**What to work on**
Please copy out the records that follow, word for word.

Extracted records
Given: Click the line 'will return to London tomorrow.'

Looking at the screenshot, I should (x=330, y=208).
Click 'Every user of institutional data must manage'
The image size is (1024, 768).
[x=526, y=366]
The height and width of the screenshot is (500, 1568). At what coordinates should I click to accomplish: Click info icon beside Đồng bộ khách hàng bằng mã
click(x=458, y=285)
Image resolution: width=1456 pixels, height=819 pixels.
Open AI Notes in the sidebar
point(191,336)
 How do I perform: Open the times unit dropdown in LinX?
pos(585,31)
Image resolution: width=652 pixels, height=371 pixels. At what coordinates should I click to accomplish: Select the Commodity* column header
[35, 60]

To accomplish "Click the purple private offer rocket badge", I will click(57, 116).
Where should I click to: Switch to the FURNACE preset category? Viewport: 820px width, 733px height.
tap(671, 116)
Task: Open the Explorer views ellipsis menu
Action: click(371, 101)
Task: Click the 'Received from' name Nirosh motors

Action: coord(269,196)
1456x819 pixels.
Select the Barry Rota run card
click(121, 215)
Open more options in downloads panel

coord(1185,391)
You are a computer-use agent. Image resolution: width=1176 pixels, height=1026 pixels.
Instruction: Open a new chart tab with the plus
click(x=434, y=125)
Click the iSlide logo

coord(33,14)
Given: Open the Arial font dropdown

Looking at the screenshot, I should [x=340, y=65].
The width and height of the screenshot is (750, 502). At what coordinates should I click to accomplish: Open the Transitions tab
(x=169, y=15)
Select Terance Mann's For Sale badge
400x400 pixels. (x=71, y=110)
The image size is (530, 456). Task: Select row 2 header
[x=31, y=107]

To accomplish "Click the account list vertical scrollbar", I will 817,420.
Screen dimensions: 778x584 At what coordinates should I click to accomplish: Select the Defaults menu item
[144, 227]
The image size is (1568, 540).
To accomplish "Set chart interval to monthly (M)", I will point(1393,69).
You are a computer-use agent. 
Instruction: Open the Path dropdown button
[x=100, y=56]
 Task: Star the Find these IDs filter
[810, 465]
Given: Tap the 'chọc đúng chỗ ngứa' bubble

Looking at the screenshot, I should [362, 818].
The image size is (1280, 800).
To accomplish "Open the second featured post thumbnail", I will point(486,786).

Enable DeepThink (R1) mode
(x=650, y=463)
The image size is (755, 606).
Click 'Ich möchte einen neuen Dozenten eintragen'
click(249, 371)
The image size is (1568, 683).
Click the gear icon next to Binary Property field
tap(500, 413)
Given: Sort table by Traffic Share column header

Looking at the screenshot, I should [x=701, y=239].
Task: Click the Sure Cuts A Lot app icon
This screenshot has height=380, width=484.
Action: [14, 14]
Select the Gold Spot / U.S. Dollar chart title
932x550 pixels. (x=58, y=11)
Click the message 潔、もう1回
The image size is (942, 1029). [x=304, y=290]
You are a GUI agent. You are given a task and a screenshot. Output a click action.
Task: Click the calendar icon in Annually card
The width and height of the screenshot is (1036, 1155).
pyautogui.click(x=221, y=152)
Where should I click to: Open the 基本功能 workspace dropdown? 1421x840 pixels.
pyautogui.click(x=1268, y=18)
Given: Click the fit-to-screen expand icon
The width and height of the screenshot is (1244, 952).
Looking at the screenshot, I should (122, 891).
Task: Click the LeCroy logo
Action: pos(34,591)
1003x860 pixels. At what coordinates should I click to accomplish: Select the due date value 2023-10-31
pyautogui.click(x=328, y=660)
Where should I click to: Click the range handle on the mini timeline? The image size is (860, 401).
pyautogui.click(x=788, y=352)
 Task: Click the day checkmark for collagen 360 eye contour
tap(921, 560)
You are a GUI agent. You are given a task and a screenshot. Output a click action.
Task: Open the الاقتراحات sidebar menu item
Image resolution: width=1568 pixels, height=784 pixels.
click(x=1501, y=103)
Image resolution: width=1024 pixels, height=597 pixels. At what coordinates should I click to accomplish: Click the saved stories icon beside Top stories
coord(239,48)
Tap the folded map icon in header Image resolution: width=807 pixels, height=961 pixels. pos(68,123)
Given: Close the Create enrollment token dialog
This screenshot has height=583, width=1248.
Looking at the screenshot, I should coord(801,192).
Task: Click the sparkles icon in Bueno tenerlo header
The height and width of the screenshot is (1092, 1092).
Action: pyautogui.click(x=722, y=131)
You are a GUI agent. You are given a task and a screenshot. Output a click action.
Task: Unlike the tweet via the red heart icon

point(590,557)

**Answer box**
Given: Click the line 'will return to London tomorrow.'

Looking at the screenshot, I should (x=330, y=208).
Click 'Every user of institutional data must manage'
The image size is (1024, 768).
[x=526, y=366]
The height and width of the screenshot is (500, 1568). At what coordinates should I click to accomplish: Click info icon beside Đồng bộ khách hàng bằng mã
click(x=458, y=285)
Image resolution: width=1456 pixels, height=819 pixels.
Open AI Notes in the sidebar
point(191,336)
 How do I perform: Open the times unit dropdown in LinX?
pos(585,31)
Image resolution: width=652 pixels, height=371 pixels. At what coordinates should I click to accomplish: Select the Commodity* column header
[35, 60]

To accomplish "Click the purple private offer rocket badge", I will click(57, 116).
Where should I click to: Switch to the FURNACE preset category? Viewport: 820px width, 733px height.
tap(671, 116)
Task: Open the Explorer views ellipsis menu
Action: click(371, 101)
Task: Click the 'Received from' name Nirosh motors

Action: coord(269,196)
1456x819 pixels.
Select the Barry Rota run card
click(121, 215)
Open more options in downloads panel

coord(1185,391)
You are a computer-use agent. Image resolution: width=1176 pixels, height=1026 pixels.
Instruction: Open a new chart tab with the plus
click(x=434, y=125)
Click the iSlide logo

coord(33,14)
Given: Open the Arial font dropdown

Looking at the screenshot, I should [x=340, y=65].
The width and height of the screenshot is (750, 502). At what coordinates should I click to accomplish: Open the Transitions tab
(x=169, y=15)
Select Terance Mann's For Sale badge
400x400 pixels. (x=71, y=110)
The image size is (530, 456). Task: Select row 2 header
[x=31, y=107]

To accomplish "Click the account list vertical scrollbar", I will 817,420.
Screen dimensions: 778x584 At what coordinates should I click to accomplish: Select the Defaults menu item
[144, 227]
The image size is (1568, 540).
To accomplish "Set chart interval to monthly (M)", I will point(1393,69).
You are a computer-use agent. 
Instruction: Open the Path dropdown button
[x=100, y=56]
 Task: Star the Find these IDs filter
[810, 465]
Given: Tap the 'chọc đúng chỗ ngứa' bubble

Looking at the screenshot, I should [362, 818].
The image size is (1280, 800).
To accomplish "Open the second featured post thumbnail", I will point(486,786).

Enable DeepThink (R1) mode
(x=650, y=463)
The image size is (755, 606).
Click 'Ich möchte einen neuen Dozenten eintragen'
click(249, 371)
The image size is (1568, 683).
Click the gear icon next to Binary Property field
tap(500, 413)
Given: Sort table by Traffic Share column header

Looking at the screenshot, I should [x=701, y=239].
Task: Click the Sure Cuts A Lot app icon
This screenshot has height=380, width=484.
Action: [14, 14]
Select the Gold Spot / U.S. Dollar chart title
932x550 pixels. (x=58, y=11)
Click the message 潔、もう1回
The image size is (942, 1029). [x=304, y=290]
You are a GUI agent. You are given a task and a screenshot. Output a click action.
Task: Click the calendar icon in Annually card
The width and height of the screenshot is (1036, 1155).
pyautogui.click(x=221, y=152)
Where should I click to: Open the 基本功能 workspace dropdown? 1421x840 pixels.
pyautogui.click(x=1268, y=18)
Given: Click the fit-to-screen expand icon
The width and height of the screenshot is (1244, 952).
Looking at the screenshot, I should (122, 891).
Task: Click the LeCroy logo
Action: pos(34,591)
1003x860 pixels. At what coordinates should I click to accomplish: Select the due date value 2023-10-31
pyautogui.click(x=328, y=660)
Where should I click to: Click the range handle on the mini timeline? The image size is (860, 401).
pyautogui.click(x=788, y=352)
 Task: Click the day checkmark for collagen 360 eye contour
tap(921, 560)
You are a GUI agent. You are given a task and a screenshot. Output a click action.
Task: Open the الاقتراحات sidebar menu item
Image resolution: width=1568 pixels, height=784 pixels.
click(x=1501, y=103)
Image resolution: width=1024 pixels, height=597 pixels. At what coordinates should I click to accomplish: Click the saved stories icon beside Top stories
coord(239,48)
Tap the folded map icon in header Image resolution: width=807 pixels, height=961 pixels. pos(68,123)
Given: Close the Create enrollment token dialog
This screenshot has height=583, width=1248.
Looking at the screenshot, I should coord(801,192).
Task: Click the sparkles icon in Bueno tenerlo header
The height and width of the screenshot is (1092, 1092).
Action: pyautogui.click(x=722, y=131)
You are a GUI agent. You are given a task and a screenshot. Output a click action.
Task: Unlike the tweet via the red heart icon

point(590,557)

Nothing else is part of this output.